Here’s the pragmatic choice tree:

  • Working with text? Use Cosine Similarity. Just do it. It’s the default for a reason.
  • Using a model that produces normalized embeddings? You can use Dot Product for a tiny speed boost.
  • Working with image or audio data where Euclidean distance is standard? Use Euclidean (L2).

Never assume. Check your model’s documentation. The biggest pitfall here is mismatching the metric your model was optimized for. Some models are trained explicitly with a cosine objective. Using L2 with them will give you subpar results.

# Important: You must configure your index to use the right metric!
# This is for Weaviate, but the concept is universal across all DBs.

import weaviate
from weaviate.classes.config import Configure

# Creating a collection with cosine distance configured
client.collections.create(
    name="MyCollection",
    properties=[...], # your data properties here
    vectorizer_config=Configure.Vectorizer.text2vec_openai(),  # model choice
    vector_index_config=Configure.VectorIndex.hnsw(
        distance_metric="cosine"  # <- This is the critical choice
    )
)

The Normalization Trap

Here’s a fun “gotcha.” Let’s say you pick Cosine Similarity. Most vector databases will expect your vectors to be normalized for this to work correctly. If you’re using a model that doesn’t output normalized vectors, you must normalize them yourself before ingestion. If you don’t, the math is wrong. It’s like trying to measure an angle with a ruler.

import numpy as np
from sklearn.preprocessing import normalize

# Suppose your model outputs non-normalized vectors
raw_embeddings = model.encode(["Your text here"])

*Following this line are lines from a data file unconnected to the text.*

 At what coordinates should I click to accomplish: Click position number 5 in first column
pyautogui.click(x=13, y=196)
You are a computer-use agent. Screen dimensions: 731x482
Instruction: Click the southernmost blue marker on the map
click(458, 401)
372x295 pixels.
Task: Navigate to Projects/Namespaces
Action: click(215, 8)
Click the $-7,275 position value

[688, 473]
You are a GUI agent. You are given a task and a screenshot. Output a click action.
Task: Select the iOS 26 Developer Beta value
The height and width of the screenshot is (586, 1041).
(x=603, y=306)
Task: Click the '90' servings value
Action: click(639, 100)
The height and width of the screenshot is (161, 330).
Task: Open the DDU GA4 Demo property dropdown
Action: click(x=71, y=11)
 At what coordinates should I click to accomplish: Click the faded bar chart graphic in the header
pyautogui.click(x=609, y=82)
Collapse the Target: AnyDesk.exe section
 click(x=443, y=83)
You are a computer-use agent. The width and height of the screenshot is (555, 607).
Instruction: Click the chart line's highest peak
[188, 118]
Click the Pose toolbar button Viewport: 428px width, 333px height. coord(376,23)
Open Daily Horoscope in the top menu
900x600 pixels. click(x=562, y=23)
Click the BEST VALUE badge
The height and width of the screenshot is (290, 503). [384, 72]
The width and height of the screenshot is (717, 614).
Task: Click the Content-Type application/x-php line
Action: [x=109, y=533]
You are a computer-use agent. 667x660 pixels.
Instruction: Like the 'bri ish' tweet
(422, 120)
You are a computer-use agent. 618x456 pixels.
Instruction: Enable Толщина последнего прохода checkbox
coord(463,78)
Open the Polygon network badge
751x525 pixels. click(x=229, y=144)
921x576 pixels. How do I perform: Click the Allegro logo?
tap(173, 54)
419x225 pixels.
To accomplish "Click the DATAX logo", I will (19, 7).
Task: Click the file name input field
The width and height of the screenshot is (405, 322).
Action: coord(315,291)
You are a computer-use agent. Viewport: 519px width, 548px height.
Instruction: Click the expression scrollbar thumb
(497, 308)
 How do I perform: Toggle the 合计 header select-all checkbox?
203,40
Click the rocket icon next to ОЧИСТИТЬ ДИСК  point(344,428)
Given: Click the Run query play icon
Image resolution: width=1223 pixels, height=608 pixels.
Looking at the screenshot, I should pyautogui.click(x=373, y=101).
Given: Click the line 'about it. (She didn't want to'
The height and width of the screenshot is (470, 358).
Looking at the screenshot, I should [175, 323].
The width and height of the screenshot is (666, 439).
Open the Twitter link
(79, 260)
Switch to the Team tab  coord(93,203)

# Normalize them to unit length before putting them in the DB
normalized_embeddings = normalize(raw_embeddings, norm='l2')

print(f"Original magnitude: {np.linalg.norm(raw_embeddings)}")
print(f"Normalized magnitude: {np.linalg.norm(normalized_embeddings)}")
# Output: Original magnitude: 5.32...
# Output: Normalized magnitude: 1.0

Always, always check if your embedding model outputs normalized vectors. It’s a one-line check (np.linalg.norm(vector)). If the magnitude is ~1.0, you’re golden. If not, normalize. It saves you from a world of confusing, terrible search results.

The bottom line: Your distance metric isn’t a preference; it’s a contract between how your model represents data and how your database queries it. Honor the contract.